Bei der Frage, in welcher Form diese Teams zu leiten sind, kann es schnell zu Verwirrung kommen. In der Theorie arbeiten agile Teams ohne einen Projektmanager, dieser Umstand sollte aber nicht darüber hinwegtäuschen, dass es innerhalb der Unternehmensstrukturen aber sehr wohl Stellen gibt, die beispielsweise über Fortschritte zu informieren sind, das Budget verwalten und in Kontakt mit dem Management des Kunden stehen. Gänzlich autonom und abgeschottet arbeiten Entwickler also nicht. Für die fachliche Komponente sorgt dabei auch der Product Owner, der in seiner Funktion Ideen in das Team hereinträgt und wichtige Entscheidungen trifft. Auf Seite er Selbstorganisation steht der Scrum Master, der sich nicht nur um die nötigen Rahmenbedingungen kümmert, sondern auch das Scharnier zur Führungsebene verkörpert und gegebenenfalls Probleme eskalieren kann.
Das Problem mit dem Budget
Projekte, die sowohl vom Umfang als auch vom zeitlichen Fahrplan sehr flexibel ausgelegt sind, erweisen sich im Punkt Finanzen naturgemäß als schwer einschätzbar. Mit sich ändernden Anforderungen und Funktionen einer Anwendung ist ein fester Kostenprozess nur schwer einzuhalten. Die Praxis hat aber auch hier bereits bewährte Lösungen hervorgebracht: Bei einem Time-and-Material-Ansatz stellt der Kunde das nötige Budget, bis das Projekt beendet ist. Dem gegenüber steht ein Festpreismodell. Beide Ansätze haben Vor- und Nachteile, die im speziellen Anwendungsfall zu bewerten sind.
Agilität bedeutet aber auch, ein Scheitern zu akzeptieren. Für den Fall, dass ein Projekt nicht mehr zielführend oder wirtschaftlich sinnvoll ist, können die Beteiligten es früh genug abbrechen. Bei der Aufarbeitung sollten Unternehmen analysieren, ob der agile Ansatz wirklich der richtige war oder ob ein anderes Konzept erfolgreicher gewesen wäre.

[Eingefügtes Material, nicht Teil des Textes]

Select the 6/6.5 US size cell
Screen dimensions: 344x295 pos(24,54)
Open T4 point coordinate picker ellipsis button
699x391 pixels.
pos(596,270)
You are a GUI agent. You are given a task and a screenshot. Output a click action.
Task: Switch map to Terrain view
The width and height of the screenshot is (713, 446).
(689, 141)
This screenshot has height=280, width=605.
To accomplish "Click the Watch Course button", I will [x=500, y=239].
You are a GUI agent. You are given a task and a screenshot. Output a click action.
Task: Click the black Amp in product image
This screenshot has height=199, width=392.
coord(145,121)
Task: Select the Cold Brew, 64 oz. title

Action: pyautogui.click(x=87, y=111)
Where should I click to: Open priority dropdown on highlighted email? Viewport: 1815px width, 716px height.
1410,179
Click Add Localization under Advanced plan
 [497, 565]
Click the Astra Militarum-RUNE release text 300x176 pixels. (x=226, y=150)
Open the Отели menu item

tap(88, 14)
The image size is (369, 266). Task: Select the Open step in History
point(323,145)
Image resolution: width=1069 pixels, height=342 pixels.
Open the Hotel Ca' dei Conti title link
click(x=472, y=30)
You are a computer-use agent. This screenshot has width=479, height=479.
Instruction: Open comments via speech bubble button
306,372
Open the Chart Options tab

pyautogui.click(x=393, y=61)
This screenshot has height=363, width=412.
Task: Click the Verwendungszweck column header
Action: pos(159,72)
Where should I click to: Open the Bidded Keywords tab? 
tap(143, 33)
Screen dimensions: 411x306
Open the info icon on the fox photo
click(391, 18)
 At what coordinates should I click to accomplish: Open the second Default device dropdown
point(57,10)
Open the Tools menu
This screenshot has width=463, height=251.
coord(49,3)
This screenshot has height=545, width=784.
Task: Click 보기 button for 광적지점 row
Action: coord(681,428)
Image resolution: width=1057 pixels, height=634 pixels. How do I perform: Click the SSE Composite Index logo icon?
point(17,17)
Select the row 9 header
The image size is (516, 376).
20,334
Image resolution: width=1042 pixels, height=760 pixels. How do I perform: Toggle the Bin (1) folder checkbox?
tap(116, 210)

Auf die Mischung kommt es an
Ob agil oder klassisch – die Wahl der richtigen Methode will zu Beginn eines Projekts gut überlegt sein. Entwickler sind aber bei nicht darauf angewiesen, einer strengen Anleitung zu folgen, die verschiedene Modelle ausschließt. Ein Blick auf heutige Prozesse zeigt, dass Unternehmen agile Methoden so gut wie nie komplett umsetzen, sondern nur teilweise. Und dieser Umstand ist absolut akzeptabel. Auch das Mischen aus neueren und klassischen Ansätzen ist Alltag in IT-Abteilungen – hier kommt es auf das Ergebnis an. Ob die Teams dort nun eher konservative Ansätze mit agilen Komponenten vermischen oder umgekehrt, ist letztlich nicht der entscheidende Punkt. Ist das Ergebnis ein sicheres, getestetes und funktionierendes Produkt, haben die Mitarbeiter die richtige Wahl getroffen. Dazu können agile Methoden effektiv beitragen und einen echten Mehrwert darstellen. Und auch wenn einige Mitarbeiter sie nicht zu 100 Prozent annehmen, die wenigsten Entwickler wollen wohl zu reinen Wasserfall-Projekten zurückkehren.